O fim de semana foi maravilhoso. Mas minha festa particular teve lá seus momentos de estranheza. Quando me surpreendi pensando na eliminação do Brasil na Copa, por exemplo. Faltavam só quatro minutos, poxa! Ou quando me vi gargalhando amarelo diante da Lista Negra (!) de Palavras e Expressões Racistas elaborada pelo totalitário TSE – um tribunal que abandonou suas funções óbvias e restritas às eleições para se dedicar integralmente ao nada nobre trabalho de controlar a sociedade.
A risada tem mesmo essa função de apontar o ridículo diabólico da lista de palavras e expressões que, na opinião desses fariseus modernos, devem ser abolidas do vocabulário. Afinal, não há nada mais engraçado do que o homem seduzido pela própria “razão” a ponto de se achar capaz de controlar a linguagem em seus mínimos detalhes. A queda de Lúcifer tem, sim, seu quê de engraçado. Humor negro, digo.

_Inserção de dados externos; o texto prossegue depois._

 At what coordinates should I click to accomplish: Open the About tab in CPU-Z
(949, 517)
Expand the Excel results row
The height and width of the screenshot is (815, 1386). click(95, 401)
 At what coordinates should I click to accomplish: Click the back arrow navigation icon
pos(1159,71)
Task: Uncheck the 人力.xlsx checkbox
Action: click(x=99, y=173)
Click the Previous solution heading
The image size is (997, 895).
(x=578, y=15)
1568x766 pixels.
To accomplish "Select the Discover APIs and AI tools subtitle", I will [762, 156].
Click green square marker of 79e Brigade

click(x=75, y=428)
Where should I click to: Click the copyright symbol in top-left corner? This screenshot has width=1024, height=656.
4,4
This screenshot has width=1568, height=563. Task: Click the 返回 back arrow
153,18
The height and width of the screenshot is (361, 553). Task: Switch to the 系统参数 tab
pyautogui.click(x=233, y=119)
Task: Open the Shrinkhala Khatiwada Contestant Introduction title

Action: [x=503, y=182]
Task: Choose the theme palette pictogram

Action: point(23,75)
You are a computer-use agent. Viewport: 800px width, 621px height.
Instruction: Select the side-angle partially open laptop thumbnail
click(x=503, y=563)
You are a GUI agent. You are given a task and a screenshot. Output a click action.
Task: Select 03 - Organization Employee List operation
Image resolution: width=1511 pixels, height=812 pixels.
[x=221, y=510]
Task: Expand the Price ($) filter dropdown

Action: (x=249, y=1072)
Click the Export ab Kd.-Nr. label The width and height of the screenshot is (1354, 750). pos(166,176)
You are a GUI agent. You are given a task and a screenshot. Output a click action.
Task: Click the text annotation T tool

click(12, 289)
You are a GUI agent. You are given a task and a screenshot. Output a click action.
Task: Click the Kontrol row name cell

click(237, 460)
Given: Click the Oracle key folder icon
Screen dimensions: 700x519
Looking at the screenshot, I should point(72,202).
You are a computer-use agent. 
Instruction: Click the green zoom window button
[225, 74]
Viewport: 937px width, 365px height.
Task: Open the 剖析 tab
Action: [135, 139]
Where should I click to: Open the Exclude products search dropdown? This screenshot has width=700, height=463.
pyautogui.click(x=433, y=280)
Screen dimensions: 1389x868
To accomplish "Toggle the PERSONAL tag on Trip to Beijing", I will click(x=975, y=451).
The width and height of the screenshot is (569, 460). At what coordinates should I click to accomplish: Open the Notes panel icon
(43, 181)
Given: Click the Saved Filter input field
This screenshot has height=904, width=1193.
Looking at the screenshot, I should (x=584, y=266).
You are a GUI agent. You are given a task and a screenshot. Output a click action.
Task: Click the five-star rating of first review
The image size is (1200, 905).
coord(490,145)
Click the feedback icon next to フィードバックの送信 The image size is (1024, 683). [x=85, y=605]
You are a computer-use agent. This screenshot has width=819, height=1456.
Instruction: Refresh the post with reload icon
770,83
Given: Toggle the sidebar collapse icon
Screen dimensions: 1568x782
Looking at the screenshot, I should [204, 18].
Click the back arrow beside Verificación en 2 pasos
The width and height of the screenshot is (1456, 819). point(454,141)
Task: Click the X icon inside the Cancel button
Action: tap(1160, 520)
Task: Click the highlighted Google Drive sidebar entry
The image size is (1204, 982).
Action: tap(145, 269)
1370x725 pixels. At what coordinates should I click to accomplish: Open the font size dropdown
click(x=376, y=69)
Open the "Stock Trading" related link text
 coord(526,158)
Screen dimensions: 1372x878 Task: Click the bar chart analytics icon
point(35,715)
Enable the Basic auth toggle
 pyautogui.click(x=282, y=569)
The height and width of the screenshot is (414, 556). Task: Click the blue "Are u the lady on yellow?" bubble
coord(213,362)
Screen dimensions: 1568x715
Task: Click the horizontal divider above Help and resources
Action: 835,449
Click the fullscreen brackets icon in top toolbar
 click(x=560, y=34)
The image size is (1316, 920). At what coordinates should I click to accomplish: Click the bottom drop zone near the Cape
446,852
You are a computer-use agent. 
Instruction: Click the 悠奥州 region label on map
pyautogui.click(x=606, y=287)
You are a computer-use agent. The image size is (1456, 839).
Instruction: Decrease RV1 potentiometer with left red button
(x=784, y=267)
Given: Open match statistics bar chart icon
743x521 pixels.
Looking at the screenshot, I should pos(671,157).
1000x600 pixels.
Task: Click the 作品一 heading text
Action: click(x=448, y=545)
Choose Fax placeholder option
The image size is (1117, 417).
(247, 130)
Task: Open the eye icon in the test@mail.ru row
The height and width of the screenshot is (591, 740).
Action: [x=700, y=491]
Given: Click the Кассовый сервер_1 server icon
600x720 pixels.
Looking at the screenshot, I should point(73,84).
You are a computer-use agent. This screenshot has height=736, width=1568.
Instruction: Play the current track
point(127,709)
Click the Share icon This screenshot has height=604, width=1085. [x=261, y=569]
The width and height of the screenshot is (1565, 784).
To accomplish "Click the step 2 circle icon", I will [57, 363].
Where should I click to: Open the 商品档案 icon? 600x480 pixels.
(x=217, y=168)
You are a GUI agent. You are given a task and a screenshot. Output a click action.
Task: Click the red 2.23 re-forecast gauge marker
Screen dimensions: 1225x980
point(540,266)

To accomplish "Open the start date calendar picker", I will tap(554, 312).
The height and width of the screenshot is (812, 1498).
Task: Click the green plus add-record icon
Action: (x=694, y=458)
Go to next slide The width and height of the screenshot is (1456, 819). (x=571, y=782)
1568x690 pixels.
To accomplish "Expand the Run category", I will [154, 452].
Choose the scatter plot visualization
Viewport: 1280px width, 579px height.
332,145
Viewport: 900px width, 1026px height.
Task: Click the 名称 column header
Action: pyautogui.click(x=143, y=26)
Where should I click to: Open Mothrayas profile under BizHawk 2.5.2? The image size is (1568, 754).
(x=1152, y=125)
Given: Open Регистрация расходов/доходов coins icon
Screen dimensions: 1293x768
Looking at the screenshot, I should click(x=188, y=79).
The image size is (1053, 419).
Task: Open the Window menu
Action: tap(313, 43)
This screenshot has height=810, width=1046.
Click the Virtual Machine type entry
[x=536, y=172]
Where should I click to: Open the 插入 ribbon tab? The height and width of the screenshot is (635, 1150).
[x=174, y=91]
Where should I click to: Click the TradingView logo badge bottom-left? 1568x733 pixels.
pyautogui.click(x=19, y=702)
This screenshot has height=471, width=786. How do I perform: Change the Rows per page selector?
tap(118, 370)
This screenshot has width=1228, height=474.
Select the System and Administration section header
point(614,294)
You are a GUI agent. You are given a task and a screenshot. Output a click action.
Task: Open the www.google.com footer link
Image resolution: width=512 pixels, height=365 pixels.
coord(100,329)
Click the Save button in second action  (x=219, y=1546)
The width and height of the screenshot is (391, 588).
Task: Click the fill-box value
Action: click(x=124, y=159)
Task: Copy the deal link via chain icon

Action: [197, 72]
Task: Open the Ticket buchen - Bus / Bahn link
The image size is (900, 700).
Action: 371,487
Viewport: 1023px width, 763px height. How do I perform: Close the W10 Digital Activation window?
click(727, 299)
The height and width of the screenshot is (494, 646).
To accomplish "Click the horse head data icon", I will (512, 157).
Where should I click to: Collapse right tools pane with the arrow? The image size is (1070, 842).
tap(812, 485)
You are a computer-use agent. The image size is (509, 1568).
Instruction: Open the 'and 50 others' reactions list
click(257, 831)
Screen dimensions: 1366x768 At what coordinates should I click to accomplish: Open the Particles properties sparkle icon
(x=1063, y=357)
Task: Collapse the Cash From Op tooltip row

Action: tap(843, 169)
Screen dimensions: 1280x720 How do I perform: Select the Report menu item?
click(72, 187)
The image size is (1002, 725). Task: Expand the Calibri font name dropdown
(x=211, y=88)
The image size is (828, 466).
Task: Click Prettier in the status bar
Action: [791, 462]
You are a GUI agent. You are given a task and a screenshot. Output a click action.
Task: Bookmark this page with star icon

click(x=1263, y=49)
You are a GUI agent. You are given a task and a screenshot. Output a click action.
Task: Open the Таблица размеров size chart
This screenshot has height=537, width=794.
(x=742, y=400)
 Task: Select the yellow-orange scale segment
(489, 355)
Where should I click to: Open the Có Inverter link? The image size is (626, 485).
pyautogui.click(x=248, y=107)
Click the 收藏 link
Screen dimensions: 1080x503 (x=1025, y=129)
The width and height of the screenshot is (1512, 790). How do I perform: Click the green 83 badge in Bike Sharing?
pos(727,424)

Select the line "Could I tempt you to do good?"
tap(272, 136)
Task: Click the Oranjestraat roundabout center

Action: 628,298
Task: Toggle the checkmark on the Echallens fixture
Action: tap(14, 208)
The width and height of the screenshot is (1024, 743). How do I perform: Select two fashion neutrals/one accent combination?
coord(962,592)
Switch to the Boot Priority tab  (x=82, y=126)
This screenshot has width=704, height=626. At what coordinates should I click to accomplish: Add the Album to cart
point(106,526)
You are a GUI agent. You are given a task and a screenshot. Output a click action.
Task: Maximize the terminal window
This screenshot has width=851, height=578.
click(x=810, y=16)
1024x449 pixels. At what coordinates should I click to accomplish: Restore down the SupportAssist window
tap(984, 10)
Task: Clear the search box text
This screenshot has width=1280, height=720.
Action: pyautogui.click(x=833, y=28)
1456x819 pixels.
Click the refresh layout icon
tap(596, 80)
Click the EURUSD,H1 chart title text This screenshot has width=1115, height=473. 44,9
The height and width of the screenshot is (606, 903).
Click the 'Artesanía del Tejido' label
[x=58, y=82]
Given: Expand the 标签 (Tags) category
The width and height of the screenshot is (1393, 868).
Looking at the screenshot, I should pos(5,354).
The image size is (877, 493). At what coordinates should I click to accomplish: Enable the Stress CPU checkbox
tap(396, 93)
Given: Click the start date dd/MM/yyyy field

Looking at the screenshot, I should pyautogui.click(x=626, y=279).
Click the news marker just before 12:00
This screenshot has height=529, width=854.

Mas a verdade é que a listinha da corte mais stalinista deste Brasilzão de meu Deus não tem graça. Nem se agora, do nada, essa crônica fosse invadida pelo soldado Peçanha, lotado na Delegacia de Combate aos Crimes Vocabulares. “O quê?! Você disse ‘esclarecer’? Que samba do crioulo doido é este texto? Teje preso!”, diria ele nesta minha tentativa frustrada de fazer rir criando um personagem patético, cheio de ressentimentos históricos, cossofredor de dores ancestrais e ainda imaginário nas esquinas da vida. Mas muito real nos gabinetes desses juizecos de meia-tigela.
Não tem graça porque, ao contrário das iniciativas semelhantes que já foram motivo de escrutínio neste espaço, essa lista é um documento elaborado por uma tribunal. Por juízes. Por magistrados cuja responsabilidade, em tese, é a de mediar as relações humanas, numa esforço para manter algo remotamente semelhante à paz nesse mundo de conflitos incessantes. Na prática, porém, o que esses juizes fazem é fomentar o ódio entre as pessoas, o que só aumenta seu poder de coação e controle.
Uma imoralidade em si
E aqui vou usar um verbo apropriado, embora juridicamente incorreto, para descrever as intenções dos militantes de toga com essa nhaca de lista: escravizar. Só que, neste caso, o juiz-feitor afeta virtude ao chicotear no pelourinho um tipo de ser humano que ele vê como inferior e digno do açoite não por causa da cor da pele, e sim por causa das palavras e expressões que usa.
Na plateia deste espetáculo abjeto, talvez neguinho ria de nervoso, se perguntando: “Como chegamos a este ponto?”. Mas terá sido tarde demais. Porque ao redor dele não haverá ninguém para responder que chegamos até aqui assim: por interesses insondáveis, no remoto século XXI militantes travestidos de juízes não só fomentaram o ódio entre as pessoas como também foram soberbos a ponto de se acharem capazes de amenizar um tal de ressentimento histórico (uma imoralidade em si) proibindo palavras “racistas”. E quando disseram aos juízes-militantes que isso tudo tinha um quê de Torre de Babel, eles farfalharam suas togas, dando de ombros para a sabedoria milenar do bom senso.
Ao impor mais e mais restrições descabidas à linguagem, no afã de reconstruir uma cultura que nunca pediu para ser destruída, quanto mais reconstruída, juízes querem exercer o controle total sobre o homem comum. Querem manobrar não só suas ações, impedindo-os de cometerem “crimes”; querem manobrar seus pensamentos, impedindo-os de pensarem “errado”. E sabe o que é pior? O pior é que há muita gente que se submete voluntariamente à senzala do pensamento.
Como aqueles que fazem mesuras ao dono da casa grande substituindo o criado-mudo por alguma palavra mais esclarecida. Que não preparam nem mais uma deliciosa nega-maluca para a criançada. Que se recusam a sambar o simpático e divertido samba do crioulo doido da linguagem cotidiana. Que, no mercado negro dos vícios disfarçados de virtude, preferem a passividade do rebanho a bancar a ovelha negra. Que, desavergonhados da própria boçalidade, denigrem a dignidade humana ao anunciarem uma lista negra de palavras cujo objetivo é, repito quantas vezes for necessário, tornar o indivíduo cativo de suas vontades.